[Saved entries]
******************************
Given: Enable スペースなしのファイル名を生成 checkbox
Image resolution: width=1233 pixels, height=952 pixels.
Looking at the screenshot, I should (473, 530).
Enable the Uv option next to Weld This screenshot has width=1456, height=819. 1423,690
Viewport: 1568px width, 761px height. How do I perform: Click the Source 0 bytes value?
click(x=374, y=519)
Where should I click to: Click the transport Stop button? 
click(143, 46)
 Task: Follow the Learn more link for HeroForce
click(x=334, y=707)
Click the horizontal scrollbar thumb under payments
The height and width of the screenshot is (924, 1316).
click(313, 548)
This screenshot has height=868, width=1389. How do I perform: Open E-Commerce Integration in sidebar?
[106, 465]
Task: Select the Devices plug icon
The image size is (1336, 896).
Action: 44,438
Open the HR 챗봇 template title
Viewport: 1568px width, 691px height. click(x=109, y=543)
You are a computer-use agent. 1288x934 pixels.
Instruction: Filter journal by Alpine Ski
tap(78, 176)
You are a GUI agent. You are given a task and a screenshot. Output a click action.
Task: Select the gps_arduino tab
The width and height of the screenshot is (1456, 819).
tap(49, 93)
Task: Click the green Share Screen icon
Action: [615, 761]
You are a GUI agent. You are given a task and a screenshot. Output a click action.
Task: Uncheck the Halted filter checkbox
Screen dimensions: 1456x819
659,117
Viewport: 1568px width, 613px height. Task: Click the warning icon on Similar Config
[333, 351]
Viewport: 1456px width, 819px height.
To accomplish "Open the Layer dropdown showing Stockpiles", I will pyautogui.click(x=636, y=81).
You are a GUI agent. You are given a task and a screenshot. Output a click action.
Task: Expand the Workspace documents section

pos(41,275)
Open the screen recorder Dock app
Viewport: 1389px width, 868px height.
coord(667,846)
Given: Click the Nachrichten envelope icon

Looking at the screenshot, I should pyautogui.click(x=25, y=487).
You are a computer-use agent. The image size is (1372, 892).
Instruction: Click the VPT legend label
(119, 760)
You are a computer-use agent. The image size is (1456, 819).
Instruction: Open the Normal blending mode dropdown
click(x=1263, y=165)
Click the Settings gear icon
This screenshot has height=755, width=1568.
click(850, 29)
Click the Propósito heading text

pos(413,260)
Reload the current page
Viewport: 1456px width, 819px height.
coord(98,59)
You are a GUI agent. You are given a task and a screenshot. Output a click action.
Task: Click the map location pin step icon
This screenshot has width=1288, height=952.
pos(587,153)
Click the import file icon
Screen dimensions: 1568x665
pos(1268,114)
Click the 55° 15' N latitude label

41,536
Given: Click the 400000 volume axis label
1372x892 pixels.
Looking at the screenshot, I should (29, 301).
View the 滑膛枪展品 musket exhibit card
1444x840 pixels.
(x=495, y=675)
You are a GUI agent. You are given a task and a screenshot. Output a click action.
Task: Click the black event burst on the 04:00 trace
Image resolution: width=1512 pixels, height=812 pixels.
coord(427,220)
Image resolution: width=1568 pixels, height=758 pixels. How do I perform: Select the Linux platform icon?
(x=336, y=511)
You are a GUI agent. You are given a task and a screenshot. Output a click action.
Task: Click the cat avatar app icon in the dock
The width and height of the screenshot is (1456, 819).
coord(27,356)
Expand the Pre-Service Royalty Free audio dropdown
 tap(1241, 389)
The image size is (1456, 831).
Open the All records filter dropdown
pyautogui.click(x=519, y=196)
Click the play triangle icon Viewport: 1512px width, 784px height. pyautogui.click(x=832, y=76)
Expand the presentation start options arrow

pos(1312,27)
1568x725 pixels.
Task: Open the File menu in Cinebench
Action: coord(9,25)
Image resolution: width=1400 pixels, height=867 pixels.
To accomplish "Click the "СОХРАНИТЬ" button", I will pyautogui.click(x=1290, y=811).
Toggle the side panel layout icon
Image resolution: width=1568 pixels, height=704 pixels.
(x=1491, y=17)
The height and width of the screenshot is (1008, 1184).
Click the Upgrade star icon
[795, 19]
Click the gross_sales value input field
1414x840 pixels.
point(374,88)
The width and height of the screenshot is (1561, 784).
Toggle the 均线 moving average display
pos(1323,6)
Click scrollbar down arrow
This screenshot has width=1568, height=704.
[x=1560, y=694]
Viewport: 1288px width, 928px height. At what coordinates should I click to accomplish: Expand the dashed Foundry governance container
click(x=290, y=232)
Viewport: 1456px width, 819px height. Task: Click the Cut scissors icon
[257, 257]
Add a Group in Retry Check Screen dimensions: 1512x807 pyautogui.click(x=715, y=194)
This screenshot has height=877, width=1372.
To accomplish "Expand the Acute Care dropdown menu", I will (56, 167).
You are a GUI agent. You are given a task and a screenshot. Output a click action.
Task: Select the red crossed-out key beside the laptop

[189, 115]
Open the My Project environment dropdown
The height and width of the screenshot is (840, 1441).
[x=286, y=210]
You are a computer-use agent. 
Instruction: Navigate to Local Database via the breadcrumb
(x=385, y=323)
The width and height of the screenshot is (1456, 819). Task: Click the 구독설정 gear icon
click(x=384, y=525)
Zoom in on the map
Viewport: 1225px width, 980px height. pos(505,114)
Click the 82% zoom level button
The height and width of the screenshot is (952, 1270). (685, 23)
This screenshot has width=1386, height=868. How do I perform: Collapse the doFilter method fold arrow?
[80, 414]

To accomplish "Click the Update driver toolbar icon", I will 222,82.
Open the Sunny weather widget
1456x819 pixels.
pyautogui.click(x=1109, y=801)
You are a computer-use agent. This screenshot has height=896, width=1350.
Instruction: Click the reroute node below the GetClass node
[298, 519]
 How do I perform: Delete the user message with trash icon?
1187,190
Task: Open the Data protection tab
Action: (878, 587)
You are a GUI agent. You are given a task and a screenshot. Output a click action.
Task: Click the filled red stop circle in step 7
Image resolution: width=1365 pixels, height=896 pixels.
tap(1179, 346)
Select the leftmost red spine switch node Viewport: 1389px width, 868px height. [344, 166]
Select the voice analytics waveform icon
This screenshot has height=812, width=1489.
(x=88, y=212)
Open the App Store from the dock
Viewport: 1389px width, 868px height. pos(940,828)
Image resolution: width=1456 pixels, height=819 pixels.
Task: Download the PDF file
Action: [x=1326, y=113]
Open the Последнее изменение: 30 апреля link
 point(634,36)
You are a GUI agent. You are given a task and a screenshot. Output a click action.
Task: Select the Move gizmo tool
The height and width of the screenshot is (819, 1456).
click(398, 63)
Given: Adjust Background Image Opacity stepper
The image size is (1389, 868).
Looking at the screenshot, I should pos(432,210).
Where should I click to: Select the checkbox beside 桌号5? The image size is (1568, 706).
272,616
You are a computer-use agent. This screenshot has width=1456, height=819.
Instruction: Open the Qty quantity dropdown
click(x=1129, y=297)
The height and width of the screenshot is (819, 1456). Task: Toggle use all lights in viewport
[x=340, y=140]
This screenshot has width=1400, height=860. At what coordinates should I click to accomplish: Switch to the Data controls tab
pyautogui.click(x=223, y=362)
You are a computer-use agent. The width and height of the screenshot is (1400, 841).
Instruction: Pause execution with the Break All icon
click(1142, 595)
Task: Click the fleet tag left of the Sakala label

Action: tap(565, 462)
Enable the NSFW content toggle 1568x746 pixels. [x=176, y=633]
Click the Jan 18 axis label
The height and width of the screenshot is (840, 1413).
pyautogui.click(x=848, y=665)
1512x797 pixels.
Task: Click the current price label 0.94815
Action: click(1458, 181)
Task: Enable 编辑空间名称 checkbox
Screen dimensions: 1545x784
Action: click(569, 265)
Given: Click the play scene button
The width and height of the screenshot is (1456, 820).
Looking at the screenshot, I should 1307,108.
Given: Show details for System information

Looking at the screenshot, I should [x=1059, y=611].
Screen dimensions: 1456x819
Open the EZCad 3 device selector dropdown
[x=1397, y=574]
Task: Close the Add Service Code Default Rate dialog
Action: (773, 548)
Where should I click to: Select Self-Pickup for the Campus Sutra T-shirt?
******************************
**ASSIGNMENT:**
Write out only the lines that run from the line containing "Image resolution: width=1233" through the line containing "Open the screen recorder Dock app", both included, exactly as they appear above.

**RESULT OF THE EXERCISE:**
Image resolution: width=1233 pixels, height=952 pixels.
Looking at the screenshot, I should (473, 530).
Enable the Uv option next to Weld This screenshot has width=1456, height=819. 1423,690
Viewport: 1568px width, 761px height. How do I perform: Click the Source 0 bytes value?
click(x=374, y=519)
Where should I click to: Click the transport Stop button? 
click(143, 46)
 Task: Follow the Learn more link for HeroForce
click(x=334, y=707)
Click the horizontal scrollbar thumb under payments
The height and width of the screenshot is (924, 1316).
click(313, 548)
This screenshot has height=868, width=1389. How do I perform: Open E-Commerce Integration in sidebar?
[106, 465]
Task: Select the Devices plug icon
The image size is (1336, 896).
Action: 44,438
Open the HR 챗봇 template title
Viewport: 1568px width, 691px height. click(x=109, y=543)
You are a computer-use agent. 1288x934 pixels.
Instruction: Filter journal by Alpine Ski
tap(78, 176)
You are a GUI agent. You are given a task and a screenshot. Output a click action.
Task: Select the gps_arduino tab
The width and height of the screenshot is (1456, 819).
tap(49, 93)
Task: Click the green Share Screen icon
Action: [615, 761]
You are a GUI agent. You are given a task and a screenshot. Output a click action.
Task: Uncheck the Halted filter checkbox
Screen dimensions: 1456x819
659,117
Viewport: 1568px width, 613px height. Task: Click the warning icon on Similar Config
[333, 351]
Viewport: 1456px width, 819px height.
To accomplish "Open the Layer dropdown showing Stockpiles", I will pyautogui.click(x=636, y=81).
You are a GUI agent. You are given a task and a screenshot. Output a click action.
Task: Expand the Workspace documents section

pos(41,275)
Open the screen recorder Dock app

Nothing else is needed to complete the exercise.